Task prompt:
The data below should be printed in full, exactly, and without any of its images.

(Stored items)

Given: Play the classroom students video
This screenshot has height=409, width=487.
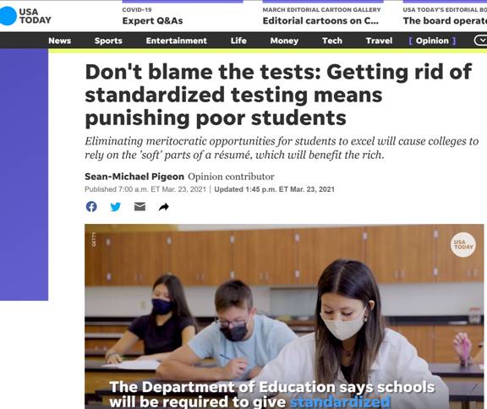Looking at the screenshot, I should click(284, 316).
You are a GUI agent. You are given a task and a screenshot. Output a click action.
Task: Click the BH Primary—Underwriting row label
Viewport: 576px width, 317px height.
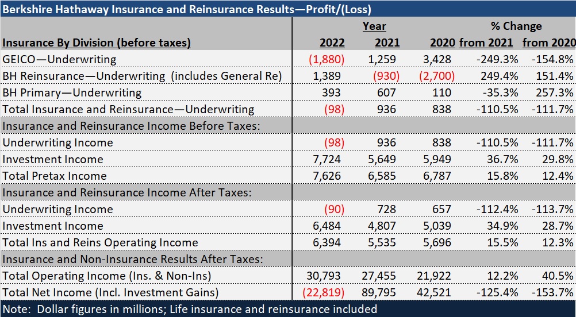pyautogui.click(x=72, y=92)
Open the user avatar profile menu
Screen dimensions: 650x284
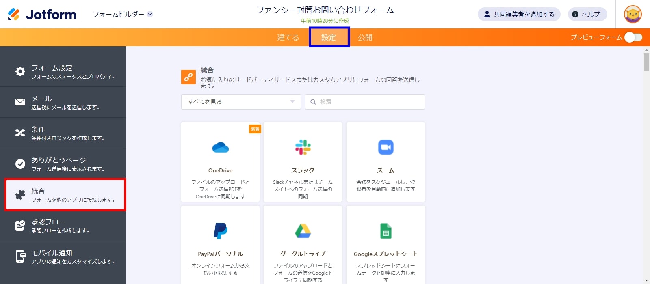click(x=633, y=14)
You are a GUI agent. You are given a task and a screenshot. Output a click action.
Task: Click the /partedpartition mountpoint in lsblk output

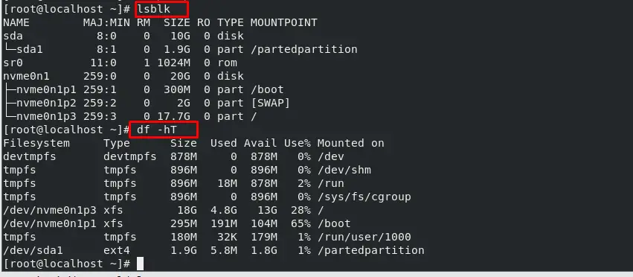click(x=304, y=49)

Solution:
Given: Play the classroom students video
This screenshot has height=409, width=487.
Looking at the screenshot, I should click(284, 316).
You are a GUI agent. You are given a task and a screenshot. Output a click action.
Task: Click the BH Primary—Underwriting row label
Viewport: 576px width, 317px height.
pyautogui.click(x=72, y=92)
Open the user avatar profile menu
Screen dimensions: 650x284
click(x=633, y=14)
You are a GUI agent. You are given a task and a screenshot. Output a click action.
Task: Click the /partedpartition mountpoint in lsblk output

click(x=304, y=49)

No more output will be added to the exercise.